2023-05-15 06:27:16陳卓帛李佳彬李路瑤劉雪朱昌雄羅良國漆遠義田蘭耿兵
農業環境科學學報 2023年4期

陳卓帛,李佳彬,李路瑤,劉雪,朱昌雄,羅良國,漆遠義,田蘭,耿兵*

(1.中國農業科學院農業環境與可持續發展研究所,北京 100081;2.張掖蘭標生物科技有限公司,甘肅 張掖 734000)

“小廁所,大民生”。廁所革命事關我國農村居民生活品質的提升。統計數據顯示,2019年末中國鄉村常住人口約5.5 億人[1],每年廁所糞便總產量約4 000萬t。根據《2019 中國衛生健康統計年鑒》,我國農村廁所普及率已在80%以上,但是無害化衛生廁所的普及率較低[2]。目前,在我國相對成熟并已大力推廣使用的無害化衛生廁所主要有6 種技術類型:三格化糞池式、雙甕漏斗式、三聯沼氣池式、糞尿分集式、完整下水道式和雙坑交替式[3]。三格化糞池廁所適用范圍最廣,在我國大部分農村地區推廣應用[4]。雙甕漏斗和完整下水道廁所在平原水網地區有較大規模的推廣應用[5]。雙坑交替和糞尿分集廁所多適用于山地丘陵地區,可以滿足水資源缺乏和經濟欠發達地區農村改廁工作的需要[6]。三聯沼氣廁所可以實現廢棄物能源化,但是運行過程容易受到低溫條件的限制。

我國甘肅、新疆和內蒙古等省份屬于典型的干旱寒冷地區,具有水資源缺乏、晝夜溫差大和冬季干燥寒冷的特點,致使水沖式廁所在農村的使用受到限制,改廁可選擇的技術類型較少。2021年12月,中共中央辦公廳、國務院辦公廳印發的《農村人居環境整治提升五年行動方案(2021—2025 年)》強調,加快研發干旱和寒冷地區衛生廁所適用技術和產品。因此,亟需探索和研究適用于干旱寒冷地區的農村改廁與糞污處理方式[7]。微生物原位發酵床養殖技術是將畜禽直接飼養在以谷殼、鋸末和米糠等組成的墊料上,利用微生物發酵原理,原地將畜禽糞尿降解轉化,從而實現環保無污染排放的畜禽養殖模式[8-9]。
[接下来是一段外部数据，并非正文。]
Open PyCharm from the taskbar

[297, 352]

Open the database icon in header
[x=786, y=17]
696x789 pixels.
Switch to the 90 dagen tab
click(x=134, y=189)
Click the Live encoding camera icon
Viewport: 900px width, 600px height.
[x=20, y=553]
目前,關于微生物原位發酵床技術的研究主要集中于畜禽養殖污染控制與糞污資源化利用方面,包括生豬、家禽及奶牛養殖等[10]。發酵床廢棄墊料含有豐富的氮、磷、鉀等養分和有機質,可作為有機肥加工的原料[11-12]。近年來,微生物原位發酵床技術在國內外農村廁所改造工作中得到了應用,不僅節約了水資源,降低了環境污染,還實現了糞污的資源化利用[13-15]。但是,目前關于微生物原位發酵床處理干旱寒冷地區農村廁所糞污效果及運行參數的研究尚未見報道。
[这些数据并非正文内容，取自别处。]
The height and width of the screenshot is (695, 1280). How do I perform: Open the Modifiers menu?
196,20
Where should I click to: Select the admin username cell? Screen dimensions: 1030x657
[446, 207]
本研究將微生物原位發酵床技術用于干旱寒冷地區農村改廁與糞污處理,首次系統分析了不同服務人數微生物發酵床墊料中的營養成分含量、種子發芽指數,蛔蟲卵死亡率及糞大腸菌群數,并對腐熟后的墊料進行肥效和安全性評價,從而為原位發酵床技術用于農村改廁與糞污處理提供科學依據。

1 材料與方法

1.1 試驗方法

試驗在甘肅省張掖市甘州區上秦鎮農戶使用的微生物原位發酵床廁所中進行。所有處理使用的廁所坐便器尺寸為1.10 m×0.61 m×0.71 m,其中用于糞污發酵處理的發酵床體積約為66 L,墊料深度為0.50 m。發酵床由加厚泡沫塑料制成,具有保溫效果,并帶有自動攪拌裝置,每次使用后自動翻堆,保障物料混合均勻。將粉碎后的玉米秸稈和木屑按照1∶1(質量比)混合,初始添加墊料為4 kg,約占生物處理槽體積的2/3,并添加300 g微生物發酵菌劑。微生物菌劑由中科院天津工業生物技術研究所提供,5 株菌株編號分別為:BD-T-1,BD-T-3,BD-T-6,BD-TI-1 和BD-TI-2。混合墊料初始基本理化性質如下:pH 值為6.9,電導率(EC)為2.13mS·cm-1,含水率為15.27%,碳氮比(C/N)為70.01,有機質含量為85.25%,總氮(TN)為0.82%,總磷(TP)為1.16%,總鉀(TK)為0.74%,總養分含量(總氮、氧化鉀和五氧化二磷的總百分含量)為4.90%,細菌總數為1.68×108CFU·g-1。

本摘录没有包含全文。